Yay besseae hybrids! Bad news. That is not a Jason Fischer.


----------



## goldenrose (Oct 2, 2013)

eggshells said:


> Don't cut the spike. It looks healthy.


I agree!



NYEric said:


> Bad news. That is not a Jason Fischer.


My thought too. It looks like a sraight MDC to me. ....
Not bad news if you like the flower or did you buy it because of it's name?


----------



## Carkin (Oct 2, 2013)

It is beautiful!


----------



## NYEric (Oct 2, 2013)

No, It's not Mem. Dick Clements either. Its either a dark Franz Glanz, Apple Pie or something with richteri in it.


----------



## Secundino (Oct 2, 2013)

Definitely not Jason Fischer nor Mem. Dick Clements!


----------



## The Mutant (Oct 2, 2013)

I chose it because of its beautiful flower AND because it wasn't a NoID. I paid more than 10$ extra for that name tag, so now I want the true ID. I know which nursery it comes from, so I'll email them and ask. Grrr... 

I thought the pouch had too much yellow to be a Jason Fischeri, but thought it could vary. Phrag noob alert! :rollhappy: 



NYEric said:


> No, It's not Mem. Dick Clements either. Its either a dark Franz Glanz, Apple Pie or something with richteri in it.


I did a quick search on both suggested crosses, and it looks more like an Apple Pie, than a Franz Glanz (the form is completely off for it being a Franz Glanz, at least in this newbie's eyes).


----------



## jtrmd (Oct 2, 2013)

If I were to pick from all the choices,I would say Apple Pie. Its a nice flower either way, and if you're not a name Nazi I wouldnt worry about it.


----------



## The Mutant (Oct 2, 2013)

Email sent. 



jtrmd said:


> If I were to pick from all the choices,I would say Apple Pie. Its a nice flower either way, and if you're not a name Nazi I wouldnt worry about it.
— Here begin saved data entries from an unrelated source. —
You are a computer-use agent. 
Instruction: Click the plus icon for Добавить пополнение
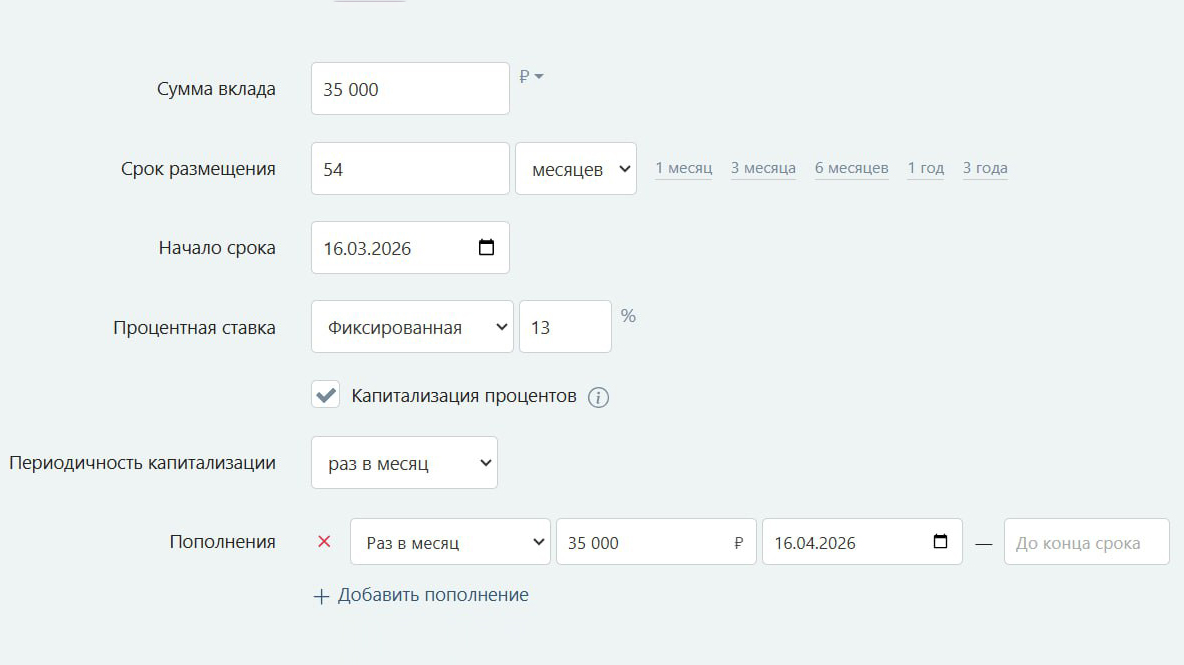321,596
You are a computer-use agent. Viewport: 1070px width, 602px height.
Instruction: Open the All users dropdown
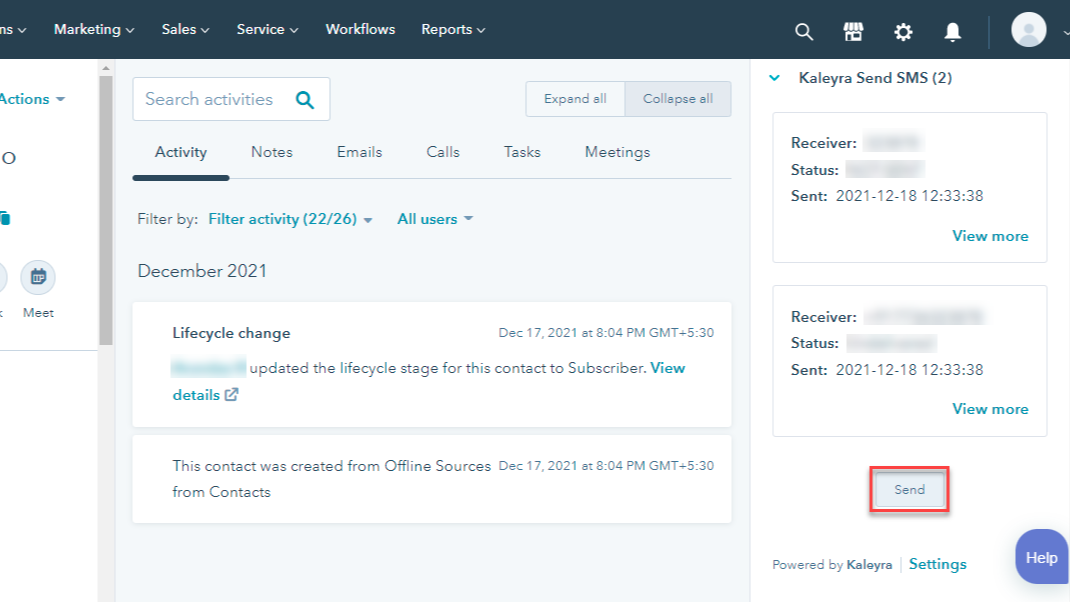click(x=435, y=219)
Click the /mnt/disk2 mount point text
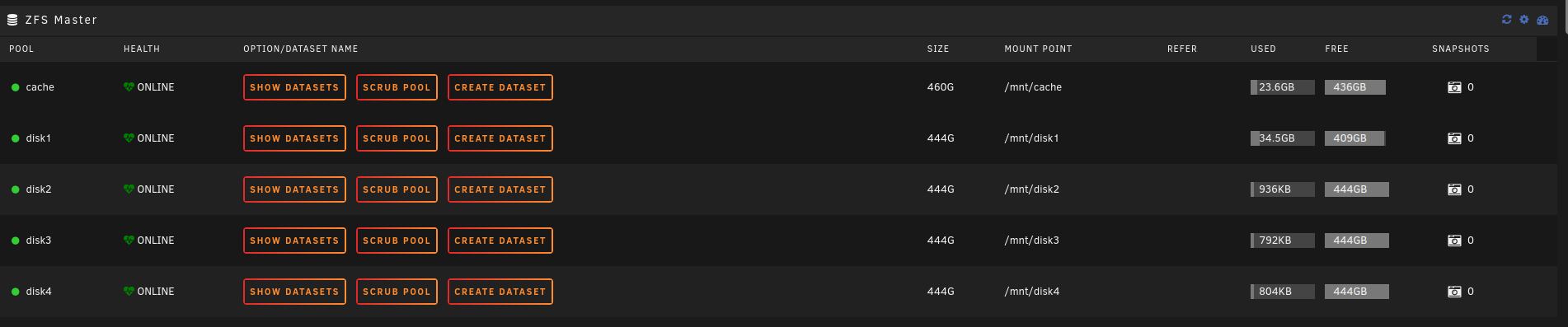 click(1031, 189)
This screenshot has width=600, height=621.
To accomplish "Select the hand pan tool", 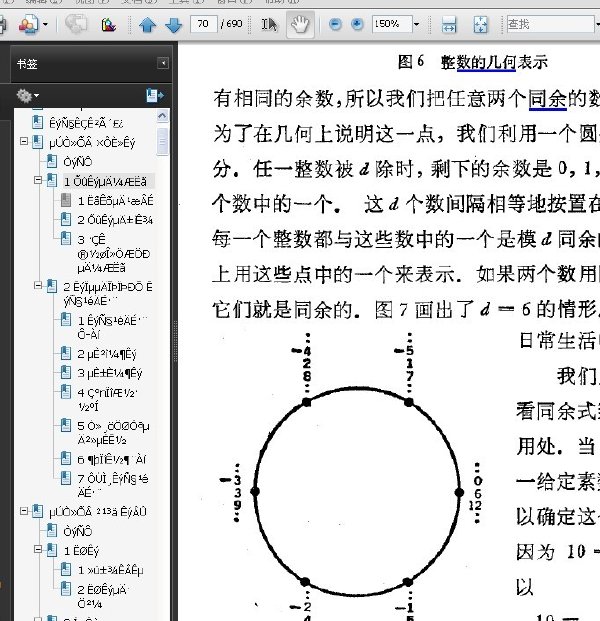I will coord(300,25).
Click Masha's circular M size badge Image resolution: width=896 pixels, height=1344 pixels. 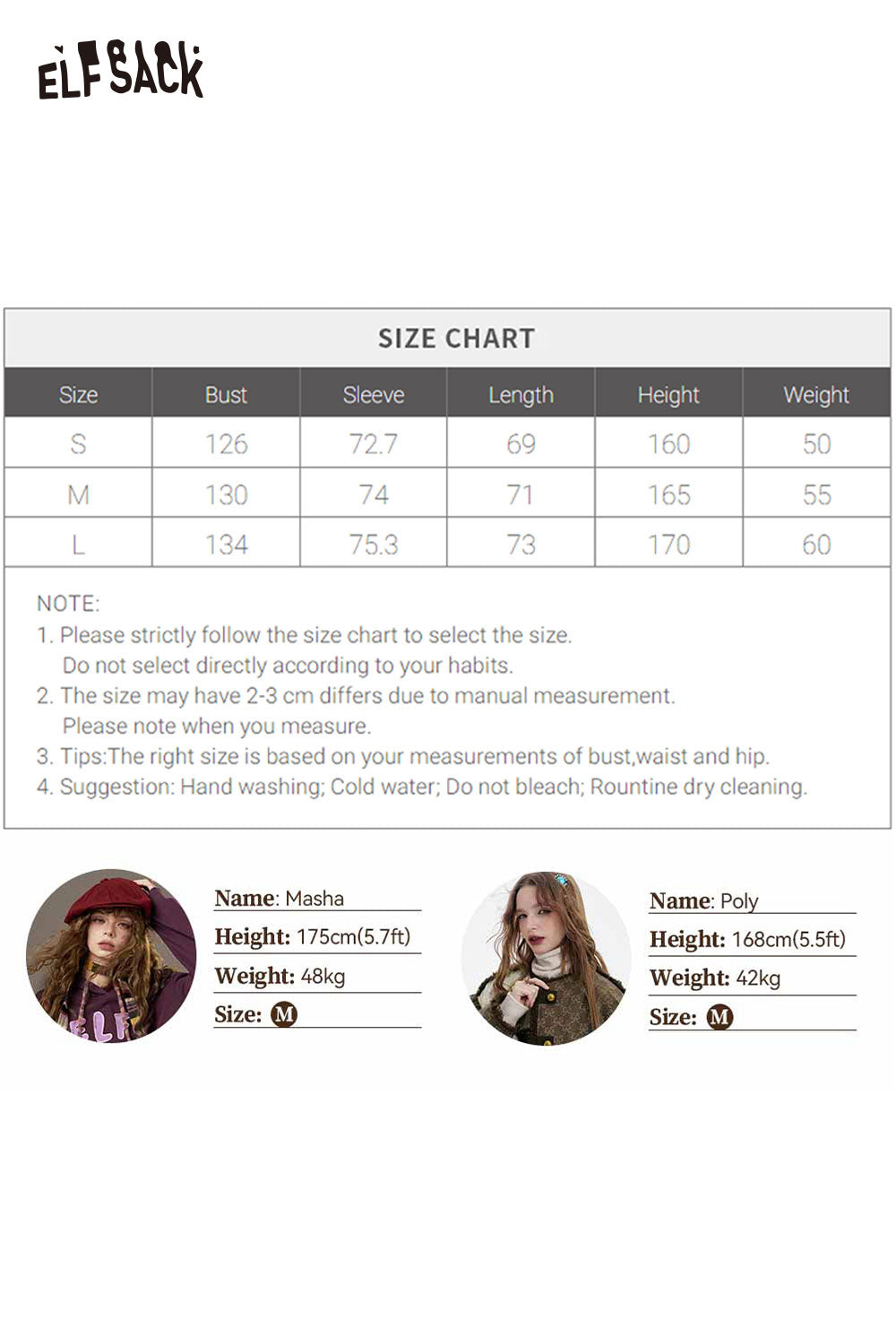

I'm not, but I paid extra for that name tag, so either some money back or a proper ID. 

I'm totally keeping it either way, it's just a principle.


----------



## Cheyenne (Oct 2, 2013)

I had a plant a while ago that was apple pie x besseae, I think. That looked almost identical to that one.


----------



## Paphman910 (Oct 2, 2013)

Wow! You couldn't keep your paws off this beautiful plant! 

:drool::drool::drool:


----------



## The Mutant (Oct 2, 2013)

Cheyenne said:


> I had a plant a while ago that was apple pie x besseae, I think. That looked almost identical to that one.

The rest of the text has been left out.